Recently Discovered Use Cases: Explaining our Predictive Machining Offering

Originally published on Towards Data Science

Over the last few months, we’ve been quietly monitoring and discovering new use cases for our predictive machining product. Thanks to a streamlined operator interface, which also conveniently doubles as a “behind the scenes” labeled-data collection platform, we’ve seen hundreds of tool failures, bearing failures, and other machine failure scenarios thus far.

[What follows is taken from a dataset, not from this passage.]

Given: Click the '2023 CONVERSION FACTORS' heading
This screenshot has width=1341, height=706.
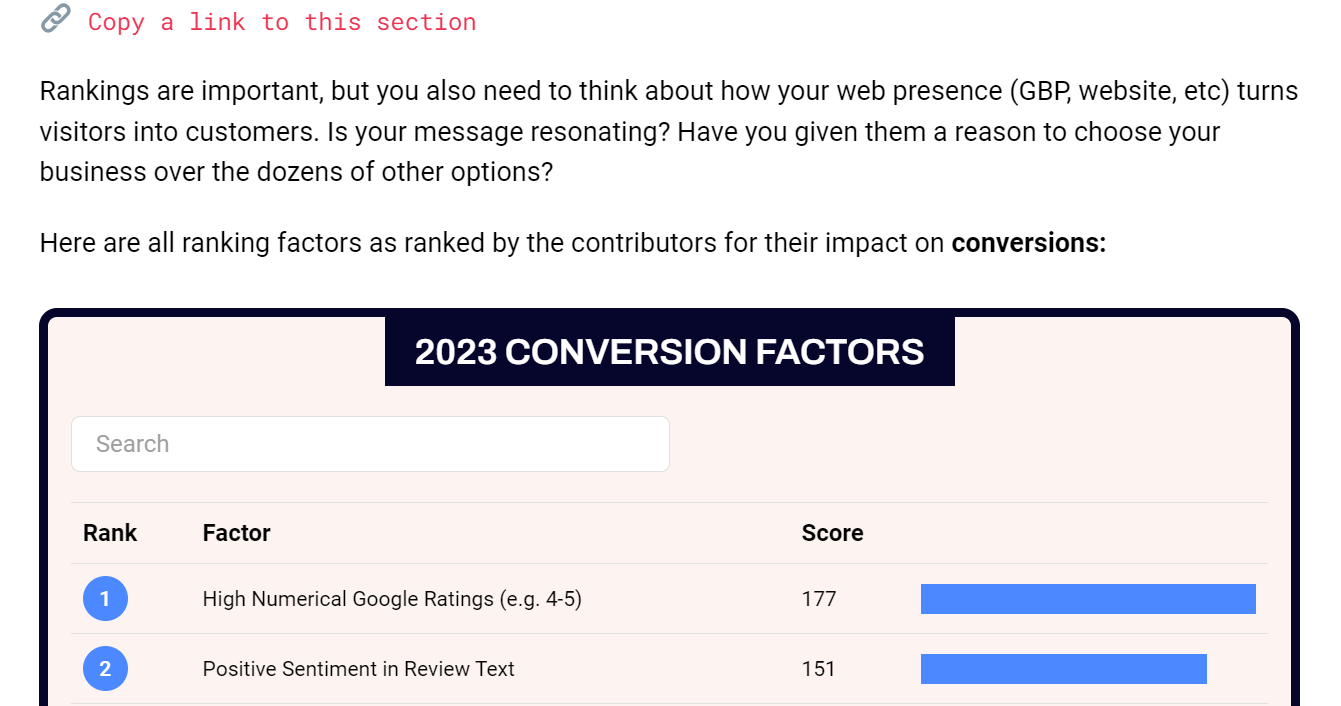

In concert with our customers, we’ve come up with a large catalog of what typical machine failures look like from a motor-data perspective, which we’re excited to share with you today. We’ll review six scenarios we’ve seen repeated across multiple customer sites, and what they look like from both a “points on a graph” perspective and their physical manifestation on the shop floor. These are as follows:

Endmill failures leading to poor finish and scrap parts
Ball bearing failures leading to damaged spindle housing
Roughing tool failures, leading to cascading tool failures on finishing tools
Incorrect offset, leading to guide bushing misalignment
Tool failure, leading to incomplete cutoff
Incorrect estimation of tool life, leading to overuse or underuse of tools

Before we get to the good stuff, let’s review our thesis for our predictive machining offering:

We extract rich data from embedded sensors on the machine to predict and prevent different scenarios that could prove costly.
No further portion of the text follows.